* **Given request A**:
From the passage on driverless trucks below, pull out the words between "Huge cost advantages" and "except for refuelling.", inclusive, and copy them without any change.

* **Passage shown**:
Amazing progress has been made on technical challenges in recent years. Advances in computing power, software and sensor technology have meant that in the space of just four years, computers have gone from dunce to top of the class in their ability to recognise objects and human faces. The same systems that can recognise over 96% of all images of physical objects are now being trained to recognise and respond rapidly to a huge array of real-world situations on our roads.
Fierce competition between incumbent vehicle manufacturers and new entrants seeking to disrupt the market for mobility is spurring large investments in research and development of driverless technologies. A large part of the EUR 44.7 billion that the automotive industry invests into R&D every year is dedicated to connected and automated driving.
Otto and Budweiser: First Shipment by Self-Driving Truck - YouTube
On-road tests with prototype driverless trucks are already being carried out. Last year a start-up in the US working on autonomous trucks claimed the first commercial delivery (of beer cans) undertaken with a highly automated truck; the on-board systems handled all of the motorway sections of the journey without the driver monitoring operations. And European vehicle manufacturers worked together with governments to demonstrate the technical and legal feasibility of coordinating trucks from different origins to form automatically connected convoys of pairs and trios of trucks to travel together on a joint final leg of their journey to Rotterdam. Such technology would allow “platoons” of trucks to travel with only one person in the lead truck to be actively driving.
Huge cost advantages
Appetite among operators for the driverless technology is likely to be strong once it becomes available. The International Transport Forum (ITF) estimates that on long-distance routes driverless trucks could be operated with a cost advantage of 30% or more compared to conventional manned trucks. Drivers represent the biggest chunk of operational costs. Drivers are also a constraint on using trucks around the clock – they do need breaks to rest, after all. Making humans in the cabin superfluous means trucks could operate day and night without having to stop, except for refuelling.

* **Given request B**:
Write the lines of the listing below as a numbered list, from the line holding "Terms of Use (472, 977)" through the line holding "[Girls' Flag Football: San", inclusive, and skip any blank lines.

* **Supplied records**:
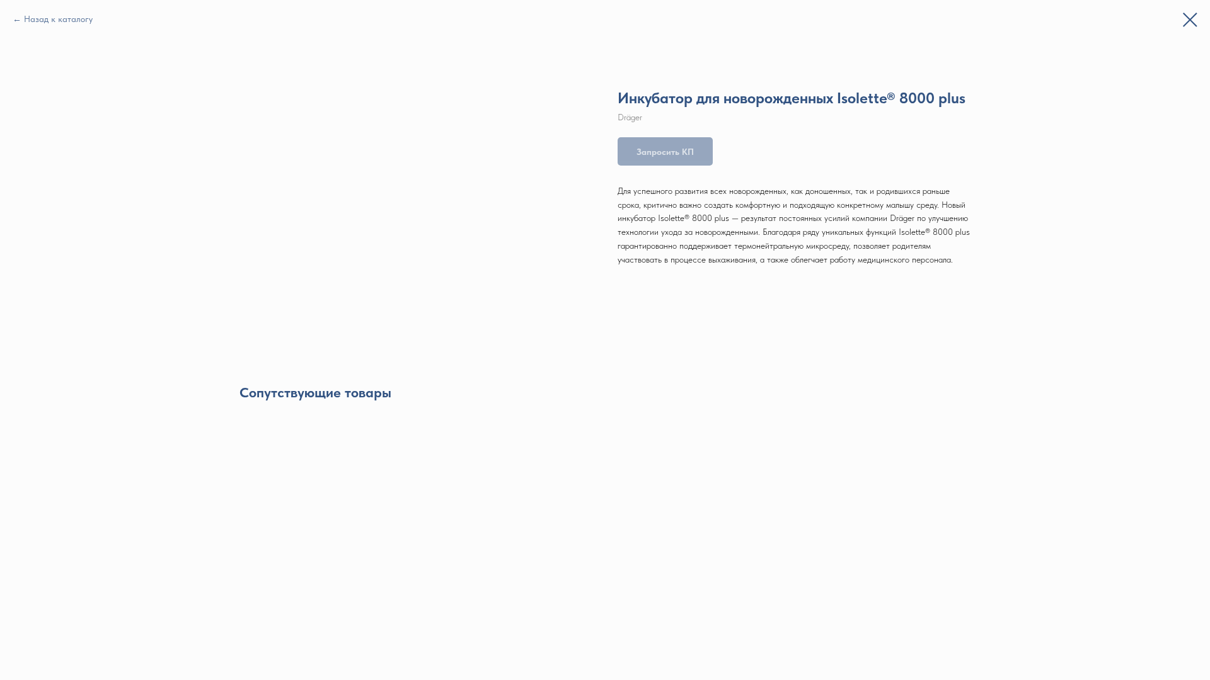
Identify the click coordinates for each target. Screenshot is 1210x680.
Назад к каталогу (58, 19)
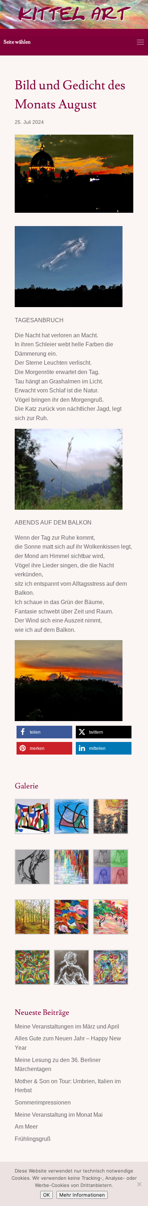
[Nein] (139, 1184)
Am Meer (26, 1127)
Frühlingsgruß (33, 1139)
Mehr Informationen (82, 1195)
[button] (44, 732)
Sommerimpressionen (43, 1102)
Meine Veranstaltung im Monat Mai (59, 1115)
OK (46, 1195)
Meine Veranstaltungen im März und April (67, 1026)
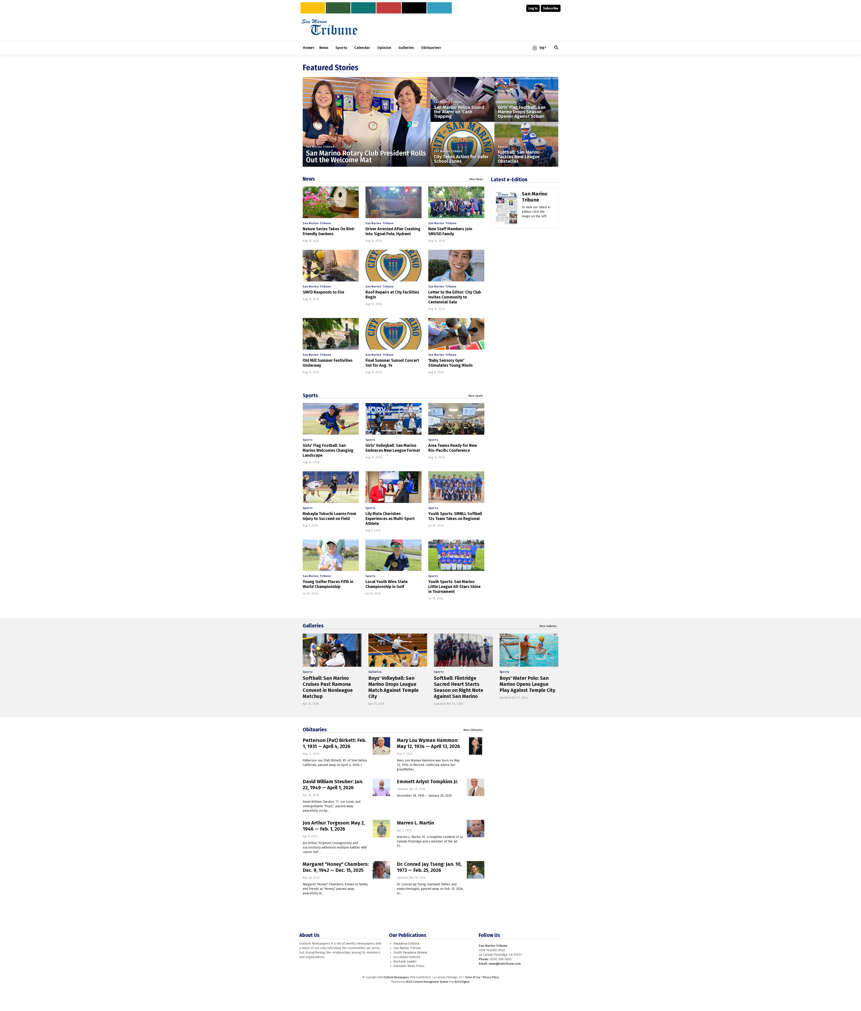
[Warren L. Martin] (475, 828)
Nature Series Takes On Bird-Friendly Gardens (329, 231)
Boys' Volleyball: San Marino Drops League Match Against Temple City (393, 687)
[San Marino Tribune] (506, 209)
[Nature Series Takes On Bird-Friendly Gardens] (331, 202)
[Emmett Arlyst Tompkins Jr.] (475, 787)
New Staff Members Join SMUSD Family (450, 231)
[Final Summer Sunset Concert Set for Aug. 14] (393, 334)
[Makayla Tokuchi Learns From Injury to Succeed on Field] (331, 487)
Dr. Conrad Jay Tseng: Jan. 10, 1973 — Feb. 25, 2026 (429, 867)
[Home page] (329, 27)
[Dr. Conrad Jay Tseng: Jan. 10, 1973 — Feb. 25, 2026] (475, 870)
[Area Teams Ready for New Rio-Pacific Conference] (456, 419)
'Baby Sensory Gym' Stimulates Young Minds (450, 363)
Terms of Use (472, 977)
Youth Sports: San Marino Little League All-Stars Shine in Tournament (454, 586)
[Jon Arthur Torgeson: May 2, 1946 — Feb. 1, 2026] (381, 828)
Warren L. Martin (415, 823)
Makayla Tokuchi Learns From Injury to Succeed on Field (329, 516)
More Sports (475, 395)
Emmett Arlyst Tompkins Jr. (427, 782)
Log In (532, 8)
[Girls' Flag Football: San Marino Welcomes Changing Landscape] (331, 419)
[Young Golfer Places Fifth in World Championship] (331, 555)
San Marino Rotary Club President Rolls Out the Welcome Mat (366, 156)
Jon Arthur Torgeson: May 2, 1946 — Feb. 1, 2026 (334, 826)
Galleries (313, 626)
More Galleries (548, 626)
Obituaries (315, 729)
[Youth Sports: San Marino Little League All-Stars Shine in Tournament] (456, 555)
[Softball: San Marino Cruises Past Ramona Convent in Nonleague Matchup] (332, 650)
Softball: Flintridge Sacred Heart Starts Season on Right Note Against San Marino (458, 687)
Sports (503, 101)
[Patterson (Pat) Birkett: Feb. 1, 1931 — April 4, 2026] (381, 746)
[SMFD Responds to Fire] (331, 265)
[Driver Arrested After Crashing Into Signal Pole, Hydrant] (393, 202)
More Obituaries (473, 730)
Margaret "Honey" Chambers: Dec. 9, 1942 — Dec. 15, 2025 (336, 867)
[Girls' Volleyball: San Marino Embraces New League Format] (393, 419)
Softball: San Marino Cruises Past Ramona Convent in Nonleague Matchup (328, 687)
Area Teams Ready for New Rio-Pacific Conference (452, 448)
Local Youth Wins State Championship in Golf (386, 584)
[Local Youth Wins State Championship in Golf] (393, 555)
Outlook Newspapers (396, 977)
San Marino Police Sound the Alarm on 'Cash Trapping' (459, 112)
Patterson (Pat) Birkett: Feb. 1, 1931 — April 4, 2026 (334, 743)
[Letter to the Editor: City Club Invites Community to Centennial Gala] (456, 265)
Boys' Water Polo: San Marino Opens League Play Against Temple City (527, 684)
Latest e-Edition (509, 179)
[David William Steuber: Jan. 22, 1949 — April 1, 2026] (381, 787)
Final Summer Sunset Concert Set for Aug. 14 (392, 363)
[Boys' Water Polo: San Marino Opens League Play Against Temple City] (529, 650)
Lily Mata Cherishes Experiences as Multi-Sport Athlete (390, 518)
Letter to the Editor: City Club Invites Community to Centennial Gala (454, 297)
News (309, 179)
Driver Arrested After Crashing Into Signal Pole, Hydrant (392, 231)
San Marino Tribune (320, 146)
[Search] (556, 48)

* **Exercise answer A**:
Huge cost advantages
Appetite among operators for the driverless technology is likely to be strong once it becomes available. The International Transport Forum (ITF) estimates that on long-distance routes driverless trucks could be operated with a cost advantage of 30% or more compared to conventional manned trucks. Drivers represent the biggest chunk of operational costs. Drivers are also a constraint on using trucks around the clock – they do need breaks to rest, after all. Making humans in the cabin superfluous means trucks could operate day and night without having to stop, except for refuelling.

* **Exercise answer B**:
1. Terms of Use (472, 977)
2. Youth Sports: San Marino Little League All-Stars Shine in Tournament (454, 586)
3. [Jon Arthur Torgeson: May 2, 1946 — Feb. 1, 2026] (381, 828)
4. Warren L. Martin (415, 823)
5. Makayla Tokuchi Learns From Injury to Succeed on Field (329, 516)
6. More Sports (475, 395)
7. Emmett Arlyst Tompkins Jr. (427, 782)
8. Log In (532, 8)
9. [Girls' Flag Football: San Marino Welcomes Changing Landscape] (331, 419)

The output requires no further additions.